Holy Banana’s batman, lately I’ve been busy AND having multiple Murphy’s law type days. It seems the theme to my life lately is everything that can go wrong will go wrong lol. The plus side is I’ve been learning a lot of new coping techniques and grounding exercises to help with my PTSD and it’s really helped, in fact today I was early for work!
OK so that doesn’t seem like such an accomplishment, until you realize that since the accident I have had a hard time getting out of bed. Nearly all of me wants to stay home, always. I hate leaving my house because it seems like Life enjoys making me it’s bitch, and the accident just kind of tipped it over the edge. Sure I forced myself to be social leading up to the wedding because I had so much stuff to do… but now the thought of talking to so many people and being outside of my house is daunting… the thought of leaving my bed is hard and sometimes scary. Every morning, while I lay in bed, alone because Mike is still at his work, I want to call in sick, or quit, or go on sick leave.. anything to just be able to stay in bed longer and not have to face the world beyond my blanket cocoon… and every day I fight it, but I am usually just on time or late. Despite the fact that every night I go to bed determined that “tomorrow will be the day I get out of bed OK”.. it never is.
UNTIL TODAY!!!!! I’m not actually sure why today I was able to shoot out of bed with little fuss and no blips of random panic, but I was!! Also, thanks to all of the things I’ve been doing to try to help future self in the mornings (i.e laying my clothes out, making my lunch the night before, showering the night before etc), I was out the door in under 10 mins.
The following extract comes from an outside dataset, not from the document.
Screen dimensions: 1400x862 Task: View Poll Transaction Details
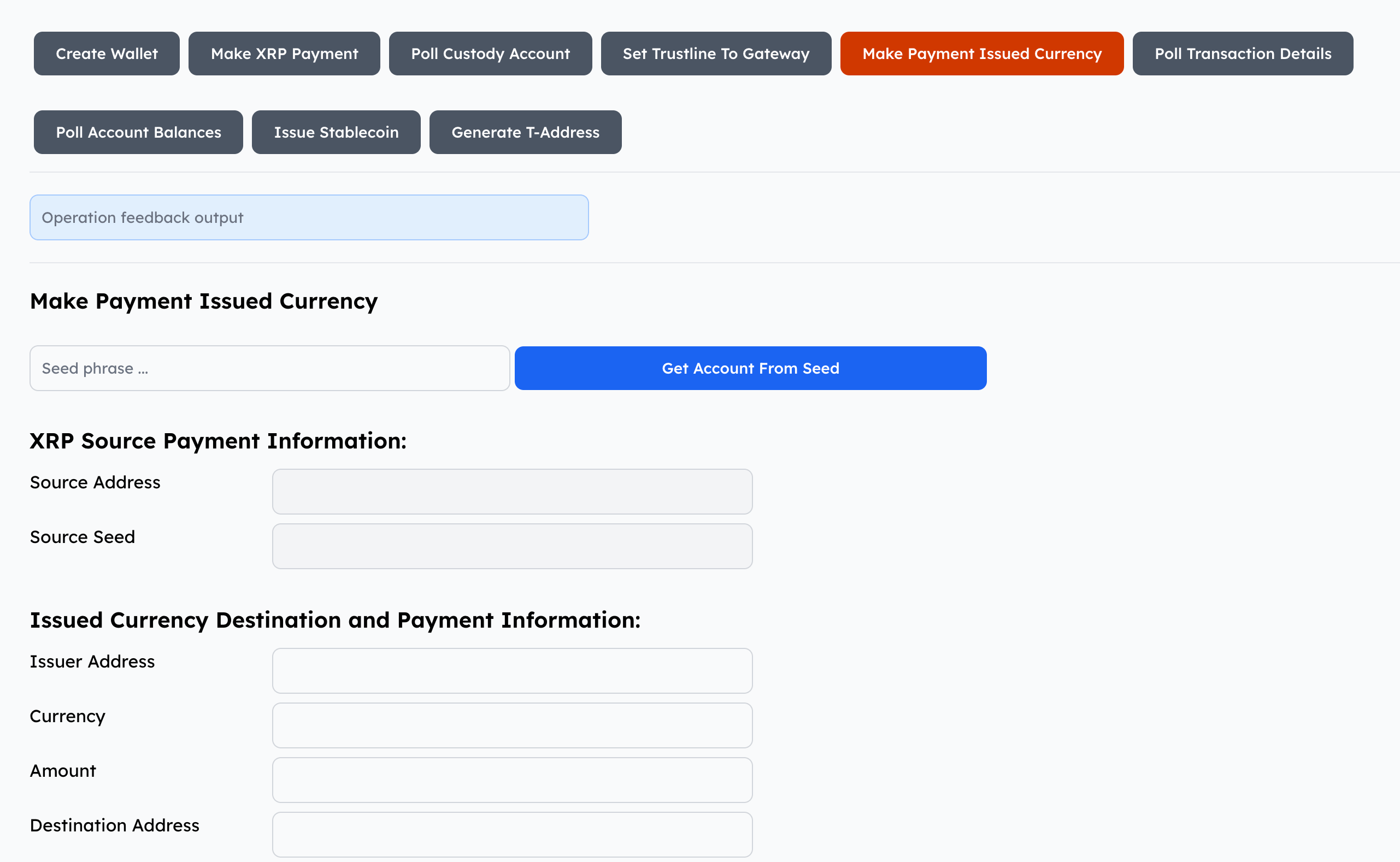(x=1243, y=53)
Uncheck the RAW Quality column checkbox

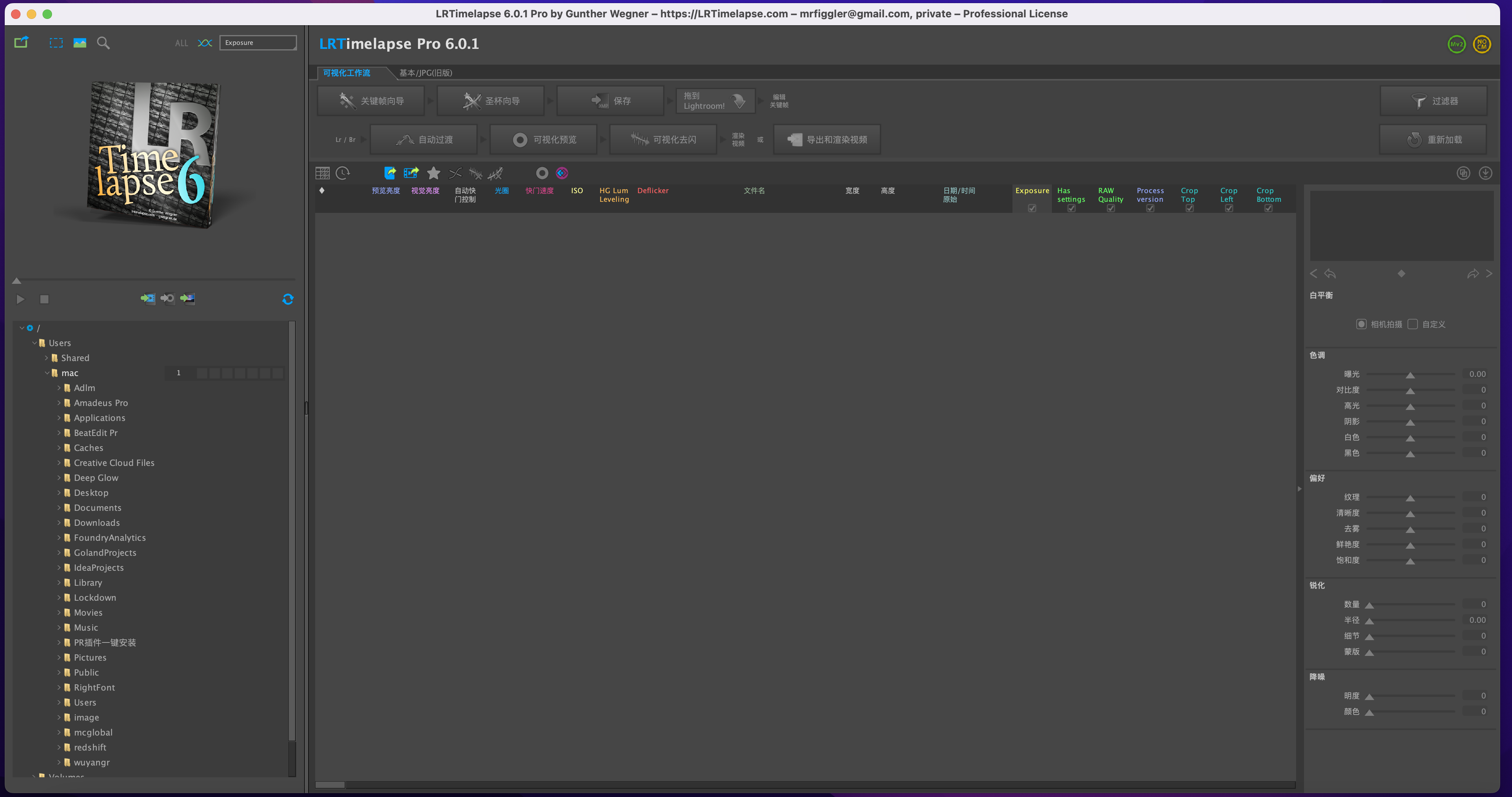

I’m not saying that this will be an everyday occurrence, I’m not stupid and I am well familiar with mental illness. Just because today was a good day and I’ve made progress, doesn’t mean I won’t back slide or have rough mornings ever again.. but STILL you guys this is the first sign of actual freaking light!!!! I may be getting to the end of the PTSD tunnel! Sure I am still struggling, and scared of way more things than I should be, but such is the nature of the anxiety beast that lives within.
For me, right now, today was a win and I for one am going to celebrate with baby cuddles and girl time tonight with Dianne because Besties are the best for a reason, and my boys are just the best treat a girl could ever hope for <3 They are growing up to be such sweet and caring little men!
YAY FOR ALL THE GOOD THINGS!!!!!!!!! Also I am thinking of starting a new blog-y type project which will cause many a lol if I actually go through with it. Such LoL, Many Words, Wow Blog.